Allegations of Bribery

In a conversation secretly recorded by 800-meter runner Yuliya Stepanova with Vladimir Mokhnev, a coach from the All Russia Athletics Federation, the country’s track and field governing body, Mokhenov describes a payoff.

MOKHNEV: In Russia catching on blood passport as well. Khaleyeva is now, again was caught. Did you know that? There were many of them.

STEPANOVA: She said that she is warned and not sanctioned; supposedly, it’s ok for the first time.

MOKHNEV: They paid a lot. I think they all paid about 50,000 rubles.

He later discussed how Russian officials learned to avoid trouble with the Athletes’’ Biological Passport, a record of physiological parameters meant to indicate doping, especially with substances like EPO, the hard-to-detect red blood cell booster. 

MOKHNEV: Well, we passed it on the 30th day, we tried and we passed. Parabolan… With Kupina on Parabolan last year we passed doping control on the 15th day. Everyone was doing it on the 21st day and we did it on the 15th day. Well, I had to pay 7,000 rubles for the sample.

“In particular,” the commission report concludes, “this investigation has revealed that deceit, corruption, collusion and extortion were the rules by which ARAF played the doping game.”

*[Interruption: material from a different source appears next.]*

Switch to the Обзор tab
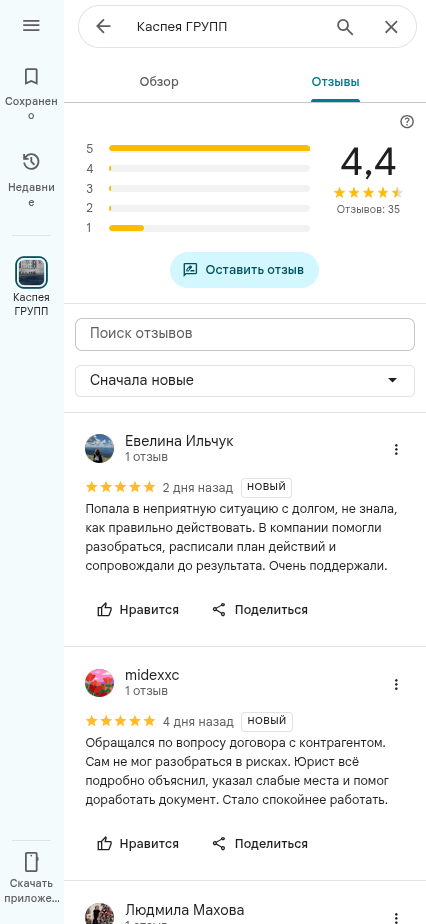Image resolution: width=426 pixels, height=924 pixels. [x=159, y=82]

IAAF Will Be Forced to Walk Back Denials

WADA was prompted to investigate the Russian system after the German TV network ARD released a devastating investigative report last December. The IAAF refuted the ARD report, with newly elected chief Sebstian Coe calling it an “attack” on the sport. Russia flatly denied it. It has already called these latest findings “political.” 

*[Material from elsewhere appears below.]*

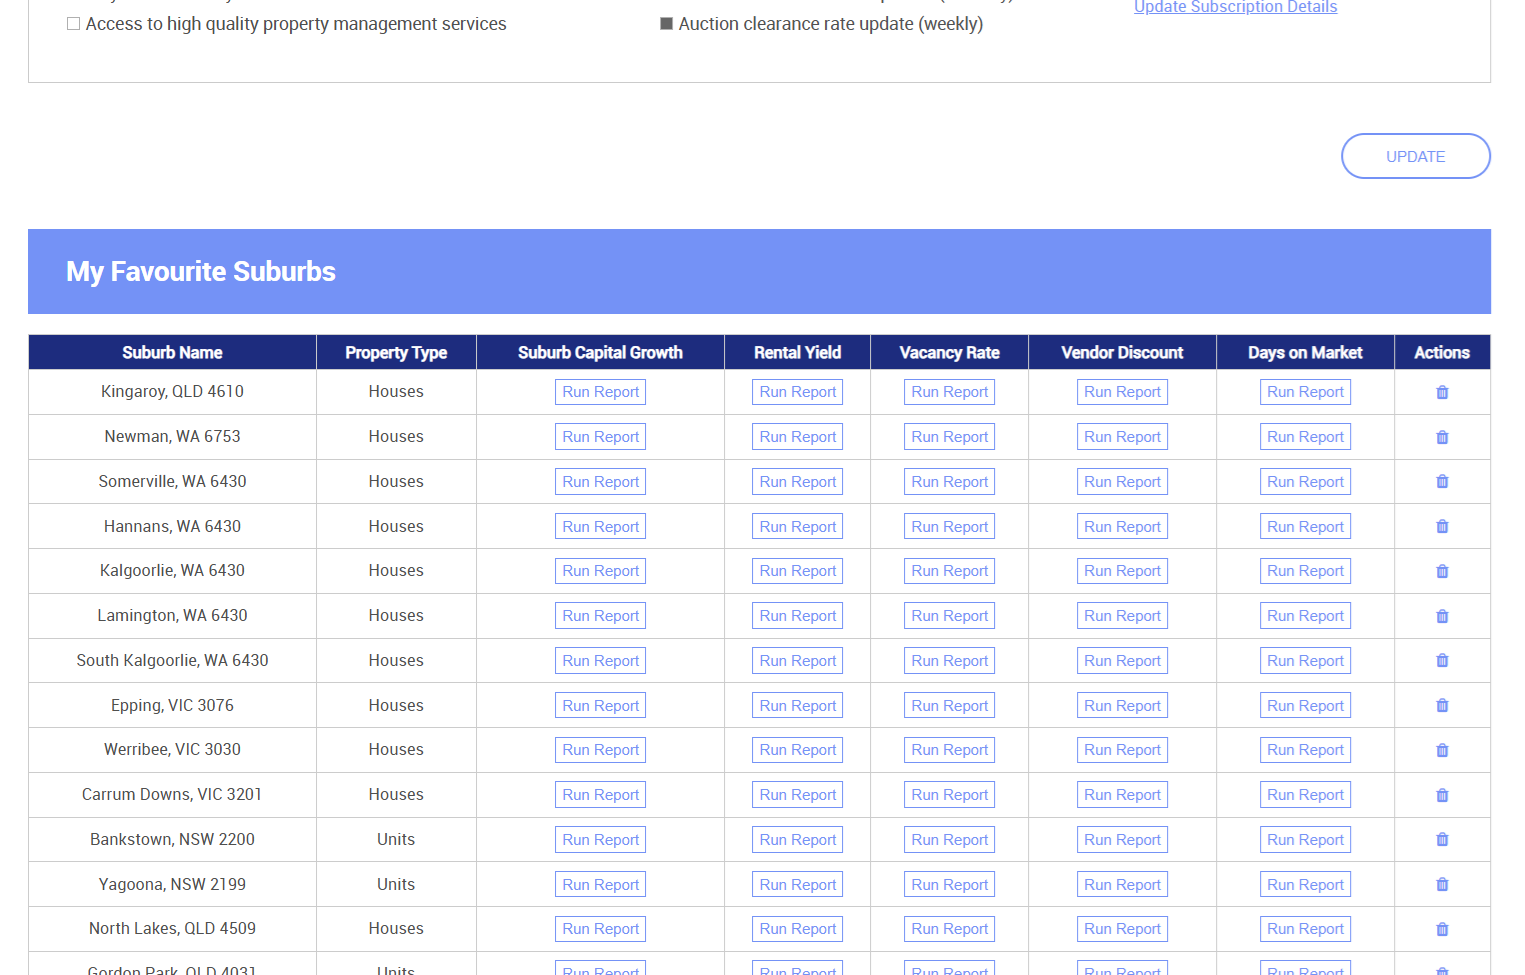This screenshot has height=975, width=1525.
Task: Run Vacancy Rate report for Lamington
Action: (949, 616)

But the sheer accumulation of nuggets uncovered by ARD, and now the independent commission make for damning reading. 

Other highlights of the investigation, which was sparked not by WADA itself, but by a December 2014 report from the German TV network ARD, include the following:

  1. There is a second doping lab in Moscow. The commission suspects this lab is used to analyze samples before the samples are forwarded to the official WADA accredited lab as a pre-screen to check for any positives.
  2. Russian doping control officers routinely accept bribes from athletes and coaches.
  3. The director of the official Moscow lab, Grigory Rodchenkov, was paid “indirectly” by an athlete to cover up a positive sample. 
  4. The Moscow lab destroyed 1,417 samples in an effort to stymie the commission’s investigation.
  5. Russian athletes who should have ben banned wound up competing in the 2012 London Olympics. For example, race walker Olga Kaniskina won a silver medal in London in the 20 km walk. 
  6. Unnamed leaders of the International Association of Athletics Federations (IAAF) have displayed “a consistent disregard for ethical bhavior.” They have engaged in “a conspiracy to conduct and conceal corrupt behavior.” 

The commission did not name those leaders, though leaked information, now widely reported, points to former IAAF chief Lamine Diack and his son Papa Massatta Diack, a former IAAF marketing consultant for accepting payoffs to cover up positive tests. Lamine Diack has denied the accusations. The commission has forwarded its findings to French police and the international law enforcement body Interpol.